BERLIN (Reuters) – Booming car sales drove a stronger-than-expected jump in German industrial output in October, in a further sign that the export-oriented manufacturing sector helped Europe’s largest economy to get off to a solid start in the fourth quarter.
The German government has unleashed an unprecedented array of rescue and stimulus measures to help companies and consumers get through the COVID-19 pandemic as unscathed as possible, including incentives to buy electric and hybrid cars.
Industrial output was up by 3.2% on the month after an upwardly revised increase of 2.3% in the previous month, figures released by the Federal Statistics Office showed on Monday.
That was the biggest increase since June and easily beat a Reuters forecast for a rise of 1.6%.
Compared to February, the month before the COVID-19 pandemic reached Germany, industrial output was down by roughly 5%, the office said.

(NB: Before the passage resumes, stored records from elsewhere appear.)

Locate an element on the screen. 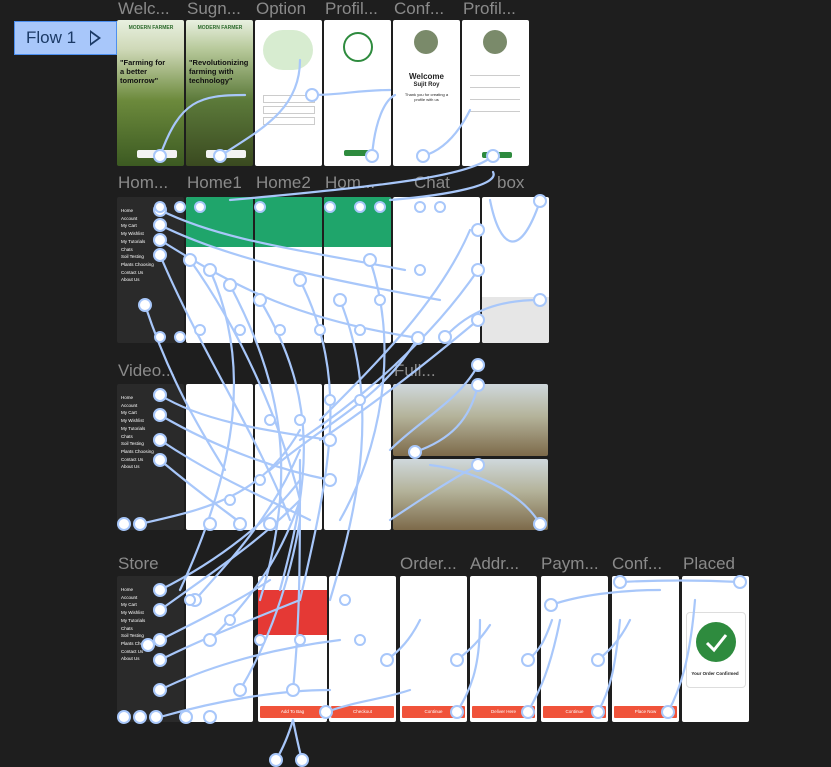 This screenshot has height=767, width=831. flow-start-badge: Flow 1 is located at coordinates (66, 38).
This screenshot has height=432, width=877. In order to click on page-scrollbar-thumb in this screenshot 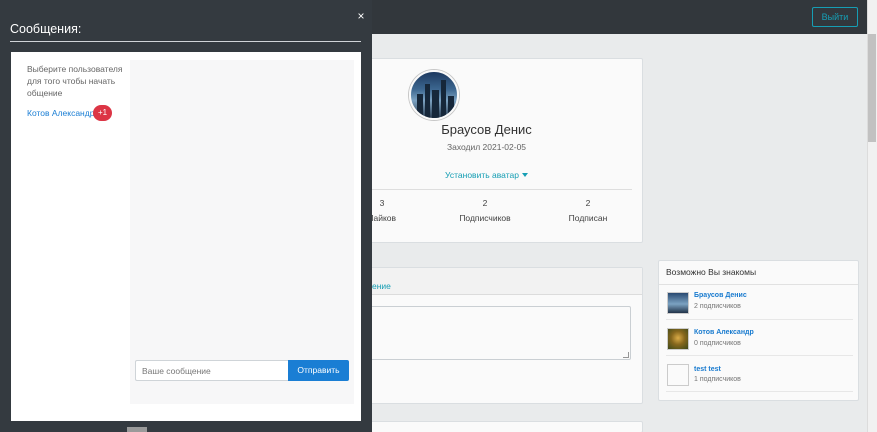, I will do `click(872, 88)`.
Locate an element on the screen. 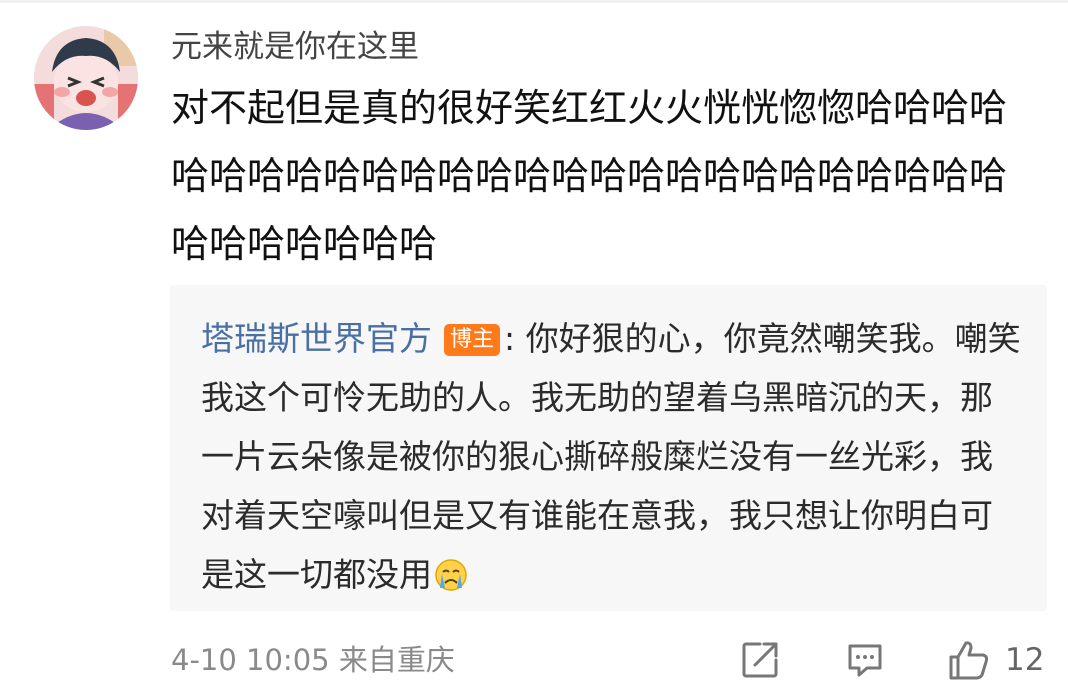 This screenshot has height=696, width=1068. comment-username: 元来就是你在这里 is located at coordinates (295, 47).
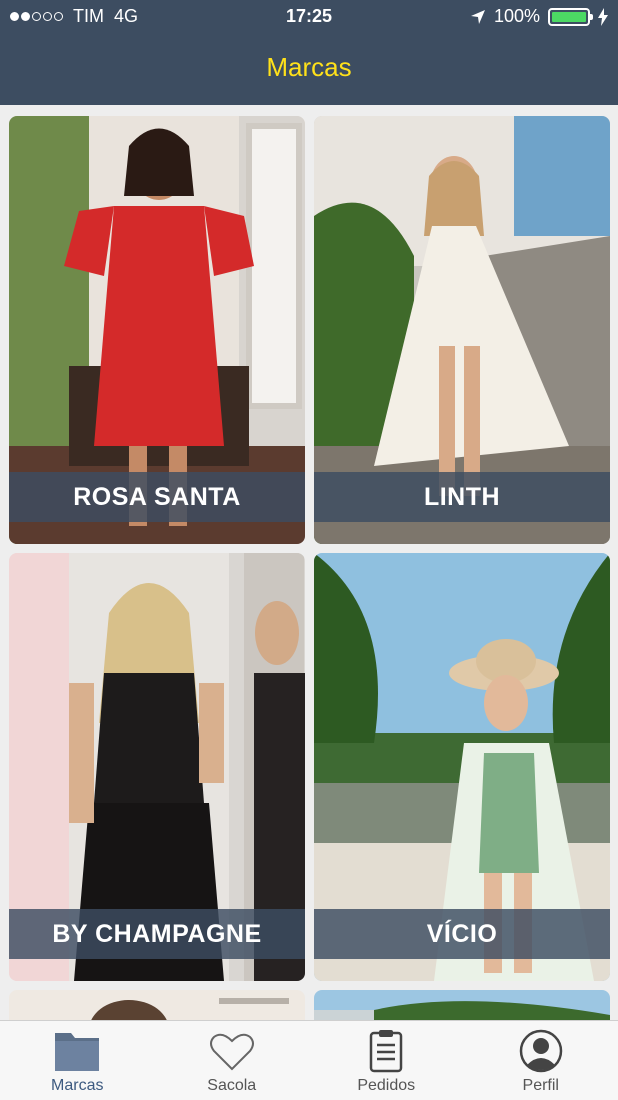 The image size is (618, 1100). I want to click on battery-percent: 100%, so click(516, 16).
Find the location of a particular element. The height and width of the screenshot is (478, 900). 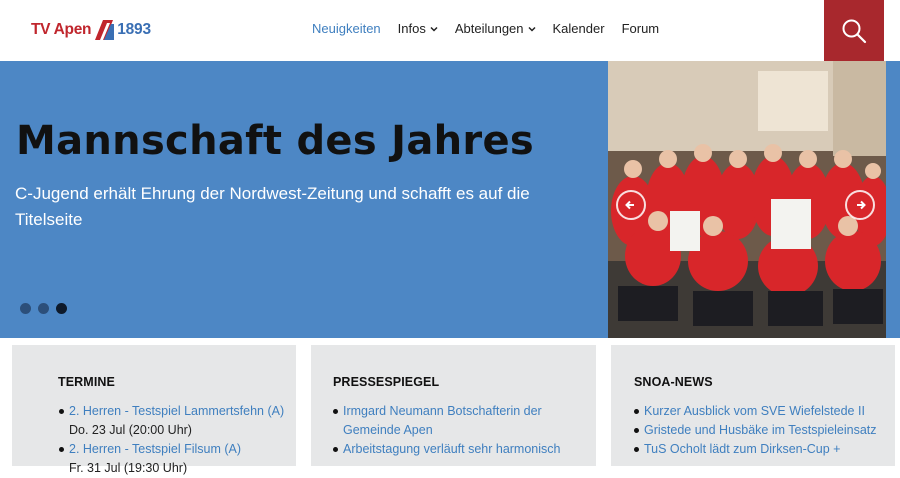

event-link: 2. Herren - Testspiel Filsum (A) is located at coordinates (155, 449).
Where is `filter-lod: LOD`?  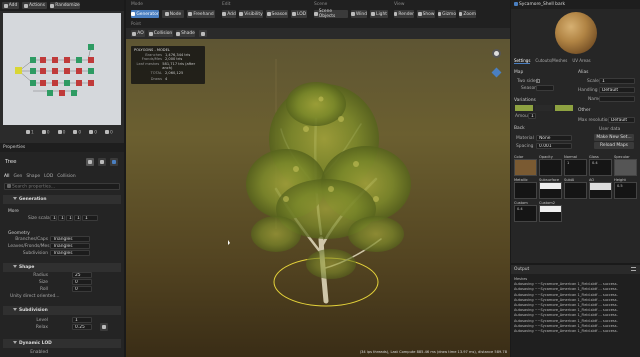 filter-lod: LOD is located at coordinates (48, 176).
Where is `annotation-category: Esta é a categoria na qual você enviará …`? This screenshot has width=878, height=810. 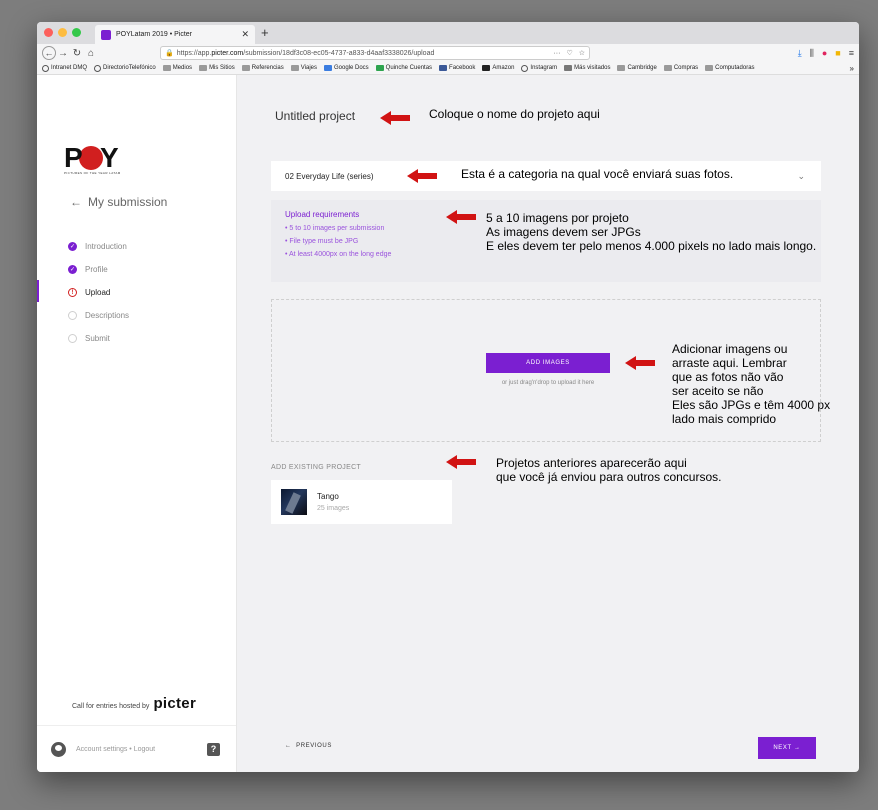
annotation-category: Esta é a categoria na qual você enviará … is located at coordinates (598, 174).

In the car industry, Germany’s biggest industrial sector, production rose by nearly 10% on the month but was still roughly 6% below pre-pandemic levels.
“Industry had a very good start into the final quarter of 2020. It’s an extraordinarily strong increase,” VP Bank economist Thomas Gitzel said.
The surprisingly bullish output figures chimed with data released on Friday that showed industrial orders rose more than expected on the month.
Sentiment surveys and high-frequency data such as truck toll mileage have also pointed to relatively strong manufacturing activity in November despite a partial lockdown imposed to slow a second wave of coronavirus infections.
The lockdown measures, which forced large parts of the services sector to close from Nov. 2, are clouding the outlook for the economy which is expected to stagnate or even shrink in the final three months of the year.
But the decline in gross domestic product in the fourth quarter is likely to be less pronounced than in neighbouring European countries thanks to the strong performance of the manufacturing sector, Gitzel added.
Looking further ahead, production expectations in the industrial sector have deteriorated for the coming months, with consumer-orientated industries in particular feeling gloomier about their prospects, the Ifo institute said on Monday.
“Even as industrial orders are pointing to a continuation of the recovery, the further development in manufacturing remains uncertain in light of the pandemic and the partial lockdown,” the economy ministry said.
Germany’s gross domestic product grew by a stronger-than-expected 8.5% quarter-on-quarter from July through September following an unprecedented 9.8% plunge in the second quarter due to the first wave of the COVID-19 pandemic.